# Start of Text excerpt

Sunday, June 26, 2011

Questions About Shale Gas Viability

The New York Times has run a disturbing article about the potential for the shale gas explosion being a bit of a fizzle. If you want to get an idea of how important this question is bear in mind that shale gas is presently projected to provide 38% of North America's natural gas needs 2035, up from 13% now. This number is even more impressive when one considers that this is in the context of much larger demand than exists now. This is all outlined in a report prepared for KM LNG and filed with the National Energy Board as a part of the application for the approval of the export of natural gas through the Kitimat LNG facility (see pages 14 and 15 of the report for a tidy summary of the supply situation with a great graphic on page 15).

I suspect the science is out on this one for a bit but I have to say that I am a bit suspicious of anything that requires a lot more work and a lot more investment being able to produce gas at the same or lower costs than traditional gas production. This concern is somewhat offset by the fact that as gas reserves have declined the technology used has evolved toward what is now fracking (part of the technique now used to get shale gas out of the ground) but still if shale gas really were as cheaper or cheaper than conventional gas why have we been pumping gas 5000kn across North America and building LNG terminals on the Eastern Seaboard?

What is important to observe about this issue is that there are a lot of decisions being made on the assumption that shale gas production in eastern North America could or is going to completely displace or significantly reduce the demand for western gas in the east. The most obvious decision that presses for is to open up the large fields in Quebec and New England for production. Promoters will say that the decades of low priced local natural gas that will be produced and can be burned cleanly will more than outweigh the environmental damage caused by the surface infrastructure and underground fracking. If this argument carries the day it will be a bit of shock if the plays peter out after five to ten years after the rural countryside of Quebec, New York and Pennsylvania is turned into Alberta and Texas with bushes (no, not that kind, the leafy kind).

# End of Text excerpt
# Start of Given material

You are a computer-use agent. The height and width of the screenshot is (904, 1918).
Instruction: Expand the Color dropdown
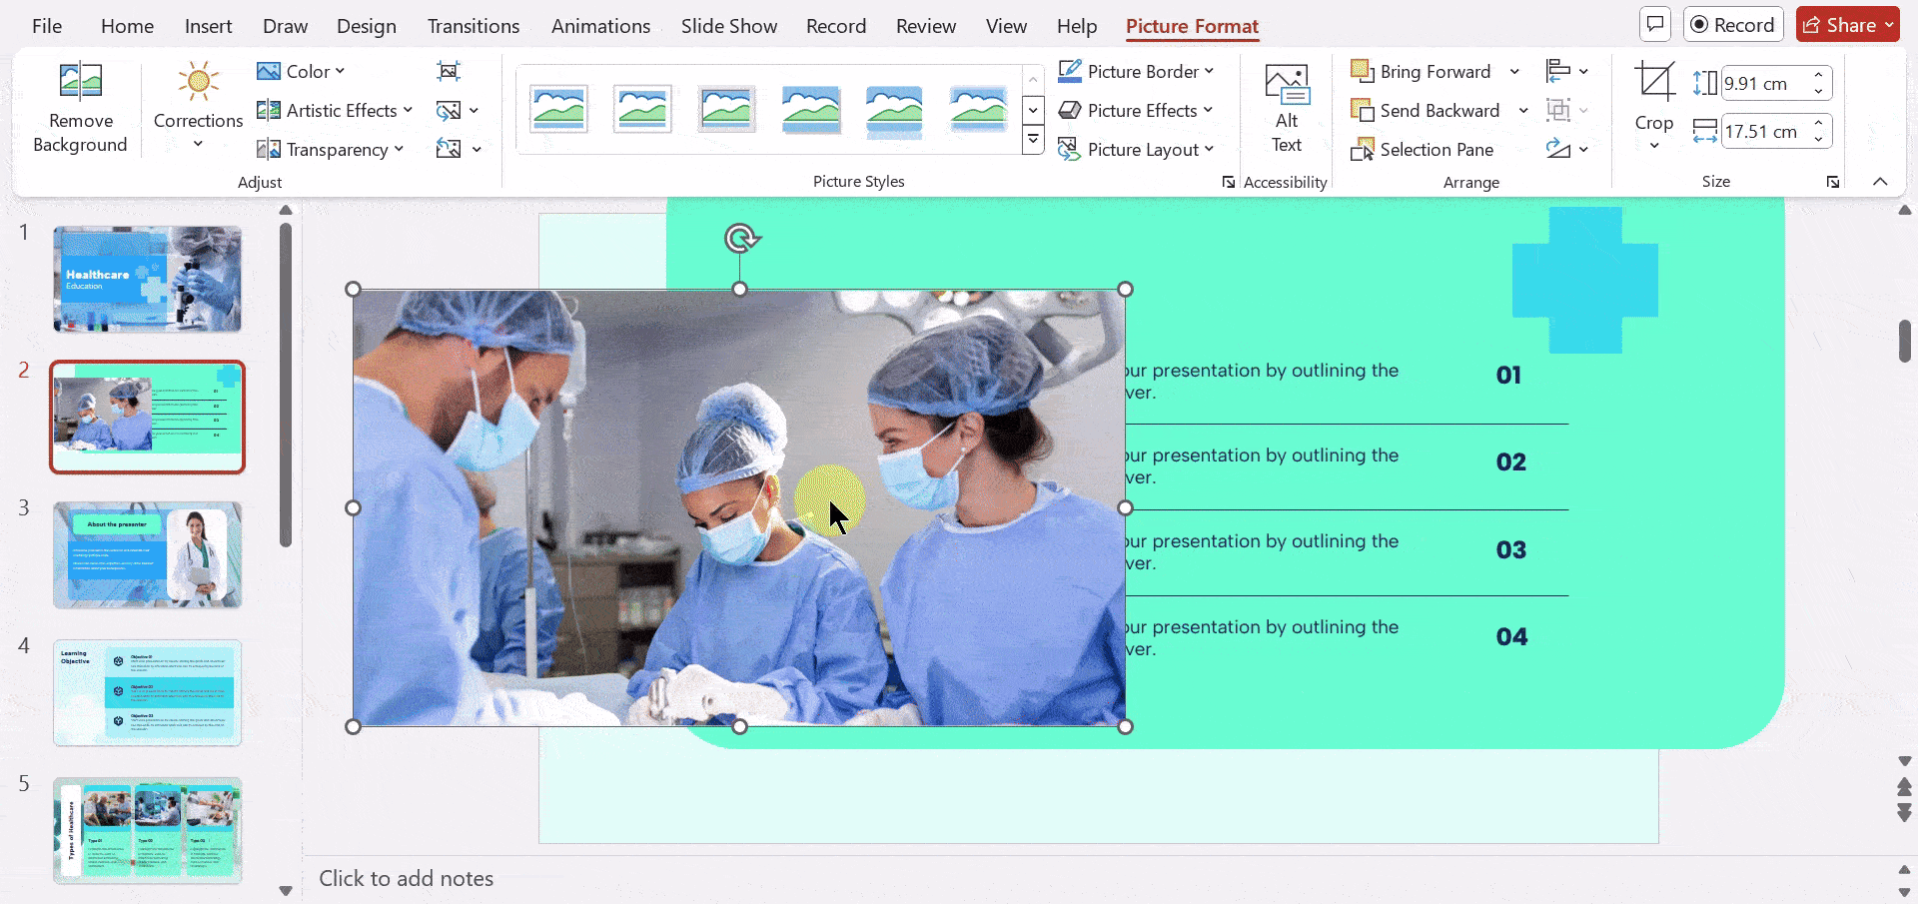(x=301, y=72)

# End of Given material

→ **Directives**
A: Answer these questions about the shale gas post, one answer per line:
(i) What share of North America's natural gas needs is shale gas projected to supply by 2035, and what is its share now?
(ii) With what body was the report prepared for KM LNG filed?
(iii) Whose rural countryside does the writer fear will be turned into "Alberta and Texas with bushes"?
B: Continue the shale gas post from the point where it ends.

→ **Responses in order**
A:
(i) 38% by 2035, up from 13% now.
(ii) The National Energy Board.
(iii) Quebec, New York and Pennsylvania.

B:
There are also decisions that will be made concerning alternative energy supplies that are being determined on the basis of shale gas providing a stable natural gas base for Canada and North America out for the next 25 years. For example, the viability, timing and pricing of the Muskrat Falls development will be very much affected by the question of whether or not New England can satisfy its electrical needs by putting a straw into the ground behind a gas generation station or two or has to bring hydro-electric power in from Canada. Newfoundland may want to be careful about committing to any further pricing arrangements based on current market projections as ultimate prices will be much higher if shale gas turns out to be a bust.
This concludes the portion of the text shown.